Il presidente ucraino ricevuto dal Pontefice a Castel Gandolfo, nella residenza estiva di Villa Barberini.
Al centro del colloquio l’urgenza di “percorsi di pace giusti e duraturi”, il dialogo come via privilegiata. Dal Papa dolore per le vittime e l’incoraggiamento a compiere “ogni sforzo” per liberare i prigionieri.
Dialogo per porre fine alle ostilità, preghiera e vicinanza al popolo ucraino, gli sforzi per liberazione dei prigionieri e “la disponibilità ad accogliere in Vaticano i rappresentanti di Russia e Ucraina per i negoziati”. Questi i temi al centro del colloquio del 9 luglio, a Castel Gandolfo, tra Papa Leone XIV e il presidente ucraino Volodymyr Zelensky.
Il leader di Kyiv è in Italia per il quarto appuntamento internazionale dell’Ukraine Recovery Conference, che si svolge al centro congressi La Nuvola dell’Eur il 10 e 11 luglio.
Secondo le stime della Banca Mondiale la ricostruzione dell’Ucraina richiede circa 500 miliardi di euro.

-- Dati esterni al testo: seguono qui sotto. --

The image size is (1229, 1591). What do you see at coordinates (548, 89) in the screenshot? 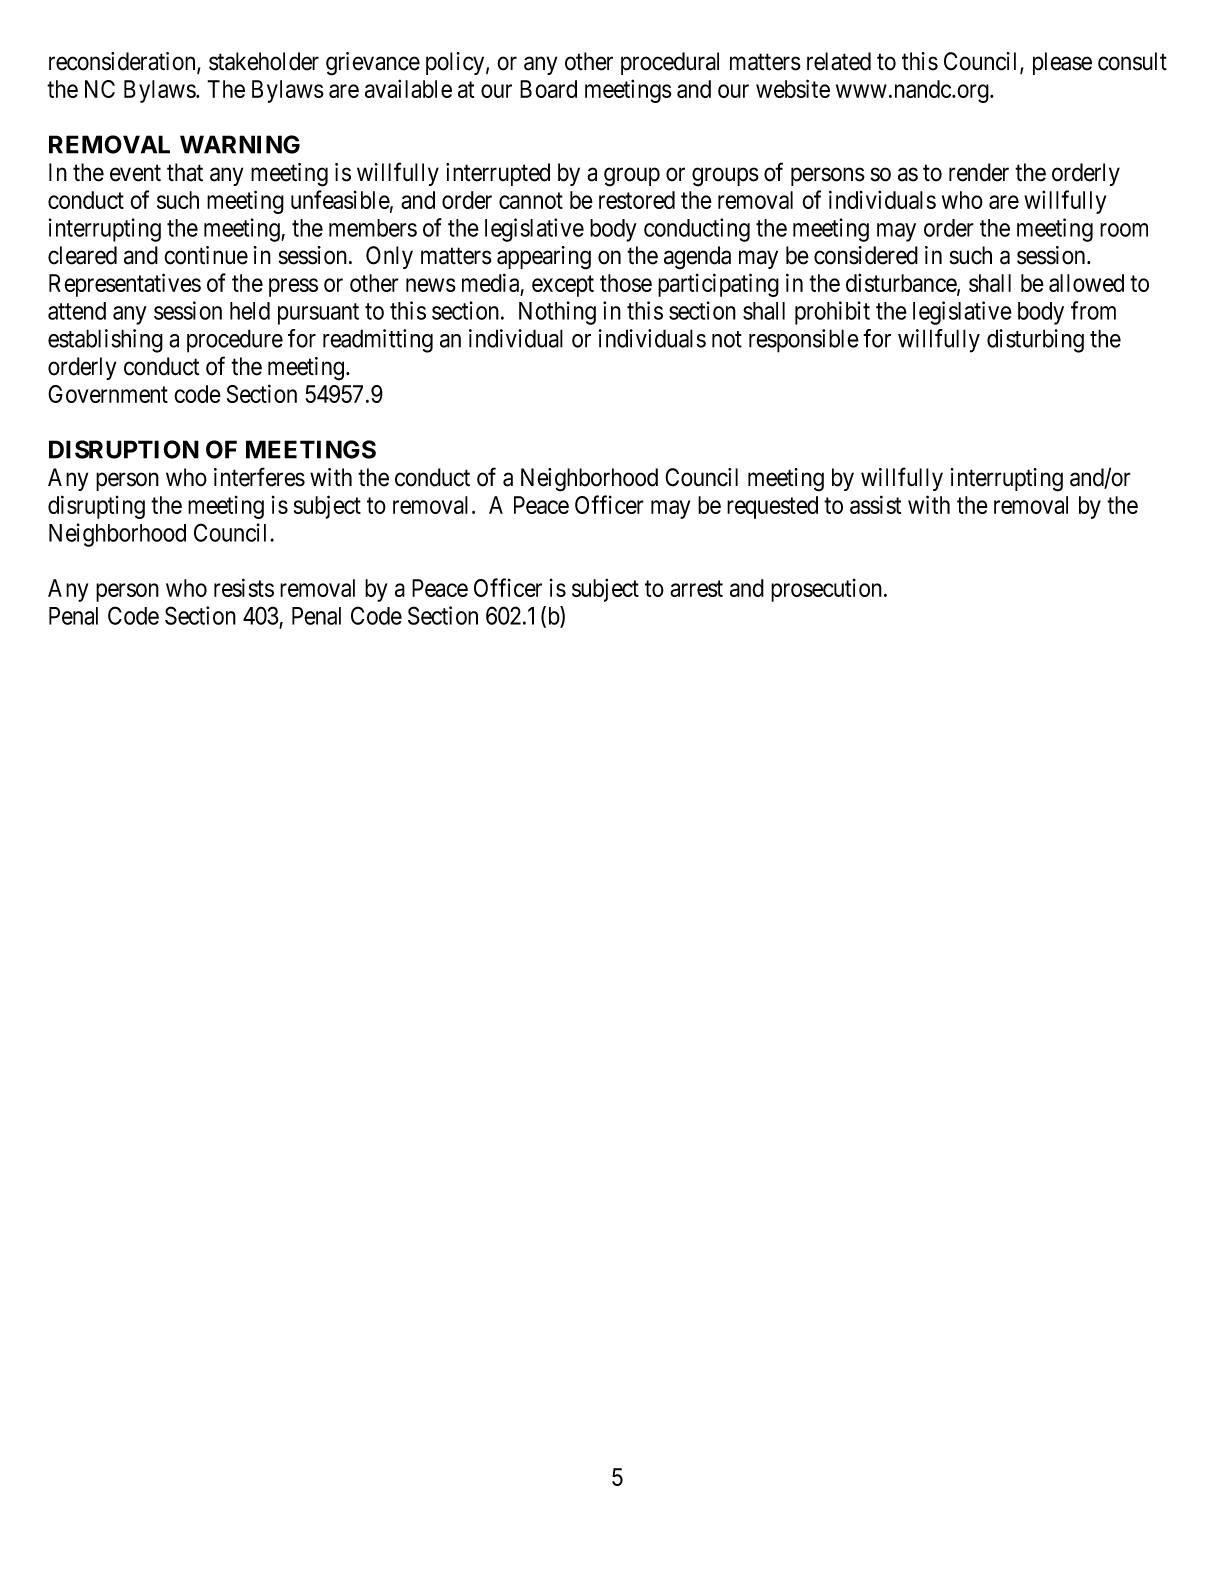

L’obiettivo che si pone la Ukraine Recovery Conference è mobilitare il sostegno internazionale per la ripresa e la ricostruzione dell’Ucraina attirando investimenti privati. Co-organizzata dal governo italiano e ucraino, la Conferenza sulla ricostruzione di Roma punta ad annunciare nuovi e concreti impegni per l’Ucraina in termini finanziari e di nuovi accordi.
Le attese sono confermate, ad oggi, 11 luglio, sono stati firmati 200 accordi per la ricostruzione dell’Ucraina, assunti impegni per 10 miliardi di euro. L’Italia guarda a Odessa mentre i Volenterosi sono pronti per una forza di peacekeeping.